I run a number of MySQL databases, the number of mysqld installations that I run is something like 8, but I may have forgotten some. With the number of servers that I run on a “do nothing except when it breaks” basis it’s difficult to remember the details. The number of actual databases that I run would be something like 30, four databases running on a database server (not counting “mysql” is fairly common. Now I need to maintain some sort of automated backup of these, this fact became obvious to me a couple of days ago when I found myself trying to recreate blog entries and comments from Google’s cache…
There are two types of database that I run. There are ones of significant size (more than 1GB) and tiny ones – I don’t think I run any database which has a MySQL dump file that is more than 20M and less than 2G in size.

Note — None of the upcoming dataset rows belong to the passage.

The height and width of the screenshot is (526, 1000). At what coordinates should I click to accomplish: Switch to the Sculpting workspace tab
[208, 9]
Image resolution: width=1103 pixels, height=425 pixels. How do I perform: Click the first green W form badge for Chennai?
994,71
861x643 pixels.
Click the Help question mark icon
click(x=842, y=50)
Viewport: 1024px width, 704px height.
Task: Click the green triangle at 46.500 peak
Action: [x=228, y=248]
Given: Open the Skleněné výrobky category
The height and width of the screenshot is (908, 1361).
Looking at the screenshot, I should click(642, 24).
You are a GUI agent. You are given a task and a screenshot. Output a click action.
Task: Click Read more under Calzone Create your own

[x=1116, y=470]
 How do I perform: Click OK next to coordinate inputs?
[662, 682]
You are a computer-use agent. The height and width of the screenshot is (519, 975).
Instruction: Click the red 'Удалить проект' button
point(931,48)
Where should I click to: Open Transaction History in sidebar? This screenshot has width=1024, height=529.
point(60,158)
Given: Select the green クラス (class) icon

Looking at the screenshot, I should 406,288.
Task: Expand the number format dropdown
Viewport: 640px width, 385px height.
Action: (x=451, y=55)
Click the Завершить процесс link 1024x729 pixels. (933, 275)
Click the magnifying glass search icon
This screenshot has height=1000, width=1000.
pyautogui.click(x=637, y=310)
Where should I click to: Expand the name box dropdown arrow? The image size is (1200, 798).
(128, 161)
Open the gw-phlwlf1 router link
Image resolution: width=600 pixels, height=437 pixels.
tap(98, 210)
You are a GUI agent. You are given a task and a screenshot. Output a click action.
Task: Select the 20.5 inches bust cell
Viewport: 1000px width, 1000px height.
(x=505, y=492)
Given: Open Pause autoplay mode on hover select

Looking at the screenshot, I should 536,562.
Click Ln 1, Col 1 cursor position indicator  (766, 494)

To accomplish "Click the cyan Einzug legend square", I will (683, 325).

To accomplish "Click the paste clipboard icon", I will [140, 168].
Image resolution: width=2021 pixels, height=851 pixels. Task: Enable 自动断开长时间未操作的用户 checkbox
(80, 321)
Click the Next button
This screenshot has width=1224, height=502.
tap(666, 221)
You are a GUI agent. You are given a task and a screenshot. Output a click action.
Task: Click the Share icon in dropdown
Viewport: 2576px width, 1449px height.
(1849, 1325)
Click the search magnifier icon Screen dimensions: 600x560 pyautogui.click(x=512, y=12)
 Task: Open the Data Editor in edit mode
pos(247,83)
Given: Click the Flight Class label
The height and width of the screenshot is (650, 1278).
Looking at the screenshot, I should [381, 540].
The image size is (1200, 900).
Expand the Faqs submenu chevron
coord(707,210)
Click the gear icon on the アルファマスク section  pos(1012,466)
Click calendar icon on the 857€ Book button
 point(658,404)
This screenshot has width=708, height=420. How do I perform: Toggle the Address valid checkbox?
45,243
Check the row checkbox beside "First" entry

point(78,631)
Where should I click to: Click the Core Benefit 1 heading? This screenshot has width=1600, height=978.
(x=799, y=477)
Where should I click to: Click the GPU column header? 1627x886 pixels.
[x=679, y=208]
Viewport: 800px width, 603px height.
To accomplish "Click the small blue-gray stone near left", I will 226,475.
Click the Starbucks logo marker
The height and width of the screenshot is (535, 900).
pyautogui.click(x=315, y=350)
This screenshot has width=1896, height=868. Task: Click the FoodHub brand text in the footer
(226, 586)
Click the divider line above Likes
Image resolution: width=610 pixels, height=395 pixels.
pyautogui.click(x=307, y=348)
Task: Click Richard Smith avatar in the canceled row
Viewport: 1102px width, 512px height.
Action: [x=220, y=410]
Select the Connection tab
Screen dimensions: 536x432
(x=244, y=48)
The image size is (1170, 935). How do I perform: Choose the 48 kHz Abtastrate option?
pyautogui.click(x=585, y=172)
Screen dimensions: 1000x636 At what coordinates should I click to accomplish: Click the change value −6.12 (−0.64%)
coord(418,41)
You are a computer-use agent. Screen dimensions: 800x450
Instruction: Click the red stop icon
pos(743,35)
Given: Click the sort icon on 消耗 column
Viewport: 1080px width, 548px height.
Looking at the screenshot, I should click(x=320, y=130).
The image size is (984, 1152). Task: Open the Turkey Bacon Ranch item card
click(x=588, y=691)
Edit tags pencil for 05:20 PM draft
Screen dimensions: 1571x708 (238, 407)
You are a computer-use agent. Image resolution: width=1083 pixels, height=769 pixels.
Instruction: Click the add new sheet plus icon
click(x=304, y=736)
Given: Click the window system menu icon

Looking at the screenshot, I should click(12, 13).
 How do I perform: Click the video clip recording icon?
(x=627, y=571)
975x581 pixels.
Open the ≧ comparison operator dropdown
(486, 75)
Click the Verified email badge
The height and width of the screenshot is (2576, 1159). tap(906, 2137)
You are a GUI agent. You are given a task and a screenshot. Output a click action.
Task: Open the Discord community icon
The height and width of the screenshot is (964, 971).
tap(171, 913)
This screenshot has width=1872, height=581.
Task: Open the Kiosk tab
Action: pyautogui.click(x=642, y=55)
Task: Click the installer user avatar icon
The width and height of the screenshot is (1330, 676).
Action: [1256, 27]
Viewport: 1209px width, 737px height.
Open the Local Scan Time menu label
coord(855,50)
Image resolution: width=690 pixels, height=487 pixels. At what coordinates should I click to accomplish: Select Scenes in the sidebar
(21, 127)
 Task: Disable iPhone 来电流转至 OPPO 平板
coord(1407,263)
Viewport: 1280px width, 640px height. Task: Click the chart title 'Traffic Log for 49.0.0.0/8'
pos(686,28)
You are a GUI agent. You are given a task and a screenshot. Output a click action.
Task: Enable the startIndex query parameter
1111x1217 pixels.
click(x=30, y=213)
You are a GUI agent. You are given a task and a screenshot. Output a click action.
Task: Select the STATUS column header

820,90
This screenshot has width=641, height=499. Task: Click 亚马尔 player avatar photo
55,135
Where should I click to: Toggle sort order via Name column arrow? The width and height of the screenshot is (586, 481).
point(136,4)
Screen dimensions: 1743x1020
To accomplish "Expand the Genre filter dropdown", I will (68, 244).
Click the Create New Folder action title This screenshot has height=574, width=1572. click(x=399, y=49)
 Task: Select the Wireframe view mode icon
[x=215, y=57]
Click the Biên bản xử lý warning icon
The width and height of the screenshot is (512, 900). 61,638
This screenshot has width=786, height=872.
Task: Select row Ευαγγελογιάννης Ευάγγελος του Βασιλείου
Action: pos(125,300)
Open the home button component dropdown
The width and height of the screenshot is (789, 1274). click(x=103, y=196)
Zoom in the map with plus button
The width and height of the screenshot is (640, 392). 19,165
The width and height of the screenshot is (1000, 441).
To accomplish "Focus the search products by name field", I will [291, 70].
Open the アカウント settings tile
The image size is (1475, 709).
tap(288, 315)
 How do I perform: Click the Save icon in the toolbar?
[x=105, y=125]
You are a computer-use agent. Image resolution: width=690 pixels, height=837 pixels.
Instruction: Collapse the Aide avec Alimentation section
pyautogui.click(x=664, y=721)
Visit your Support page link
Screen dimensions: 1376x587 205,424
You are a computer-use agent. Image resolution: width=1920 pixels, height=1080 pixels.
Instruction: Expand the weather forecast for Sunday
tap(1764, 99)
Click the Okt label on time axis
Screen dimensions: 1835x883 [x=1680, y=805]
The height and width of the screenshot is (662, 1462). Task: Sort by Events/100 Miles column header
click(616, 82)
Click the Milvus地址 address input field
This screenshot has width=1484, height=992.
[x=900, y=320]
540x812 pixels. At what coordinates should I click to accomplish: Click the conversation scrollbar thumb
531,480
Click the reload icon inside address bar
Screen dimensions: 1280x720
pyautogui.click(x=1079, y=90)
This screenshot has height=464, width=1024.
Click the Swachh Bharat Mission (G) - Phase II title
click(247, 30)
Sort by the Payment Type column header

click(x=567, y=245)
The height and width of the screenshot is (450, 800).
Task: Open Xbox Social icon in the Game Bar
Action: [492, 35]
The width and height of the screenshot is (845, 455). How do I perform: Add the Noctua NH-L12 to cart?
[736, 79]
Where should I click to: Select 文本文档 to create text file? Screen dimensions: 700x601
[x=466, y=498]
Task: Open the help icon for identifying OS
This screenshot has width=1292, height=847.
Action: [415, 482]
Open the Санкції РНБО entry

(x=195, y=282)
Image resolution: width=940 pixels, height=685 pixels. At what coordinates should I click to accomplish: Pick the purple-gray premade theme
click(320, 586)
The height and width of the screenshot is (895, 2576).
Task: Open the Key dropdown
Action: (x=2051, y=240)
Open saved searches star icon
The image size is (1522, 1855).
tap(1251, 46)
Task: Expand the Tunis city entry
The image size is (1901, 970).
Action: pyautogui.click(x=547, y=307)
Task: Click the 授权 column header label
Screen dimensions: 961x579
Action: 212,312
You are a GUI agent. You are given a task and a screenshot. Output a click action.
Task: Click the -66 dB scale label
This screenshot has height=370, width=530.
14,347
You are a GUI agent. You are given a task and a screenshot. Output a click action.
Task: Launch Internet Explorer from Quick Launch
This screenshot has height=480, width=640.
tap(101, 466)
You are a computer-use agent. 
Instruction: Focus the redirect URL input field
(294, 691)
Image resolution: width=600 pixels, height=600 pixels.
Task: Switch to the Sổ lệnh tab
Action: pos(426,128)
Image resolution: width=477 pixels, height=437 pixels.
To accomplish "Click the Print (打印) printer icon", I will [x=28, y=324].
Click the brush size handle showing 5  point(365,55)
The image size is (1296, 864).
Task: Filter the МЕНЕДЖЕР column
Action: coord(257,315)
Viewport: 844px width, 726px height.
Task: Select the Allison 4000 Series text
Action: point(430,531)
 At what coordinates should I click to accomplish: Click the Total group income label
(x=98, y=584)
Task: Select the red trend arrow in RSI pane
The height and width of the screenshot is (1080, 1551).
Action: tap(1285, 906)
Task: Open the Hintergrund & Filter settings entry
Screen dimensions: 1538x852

For the machines with small databases I have the following script run daily from a cron job (with db1 etc replaced with real database names and /mysql-backup replaced by something more appropriate). The “--skip-extended-insert” option allows the possibility of running diff on the dump files but at the cost of increasing file size, when the raw file size is less than 20M this overhead doesn’t matter – and gzip should handle some extra redundancy well.
for n in db1 etc ; do
/usr/bin/mysqldump --skip-extended-insert $n | gzip -9 > /mysql-backup/$n-`date +%Y-%m-%d`.gz
Then I have a backup server running the following script from a cron job to copy all the dump files off the machines.
for n in server1 server2 ; do
scp $n:/mysql-backup/*-`date +%Y-%m-%d`.gz $n
This script relies on being run after the script that generates the dump files. Which is a little more tricky than it should be, it’s a pity that cron jobs can’t be set to have UTC run times. I could have run the dumps more frequently and used rsync to transfer the data, but it seems that the risk of losing one day’s worth of data is acceptable. For my blog I can get any posts that I might lose from Planet installations in that time period.
For the bigger databases my backup method starts by putting the database and the binary log files on the same filesystem – not /var. This requires some minor hackery of the MySQL configuration. Then I use rsync to copy the contents of an LVM snapshot of the block device. The risks of data consistency problems involved in doing this should be no greater than the risks from an unexpected power fluctuation – and the system should be able to recover from that without any problems.
My experience with MySQL dumps is that they take too long and too much system resources for large databases so I only use them for backing up small databases (where a dump can be completed in a matter of seconds so even without using a transaction it doesn’t hurt).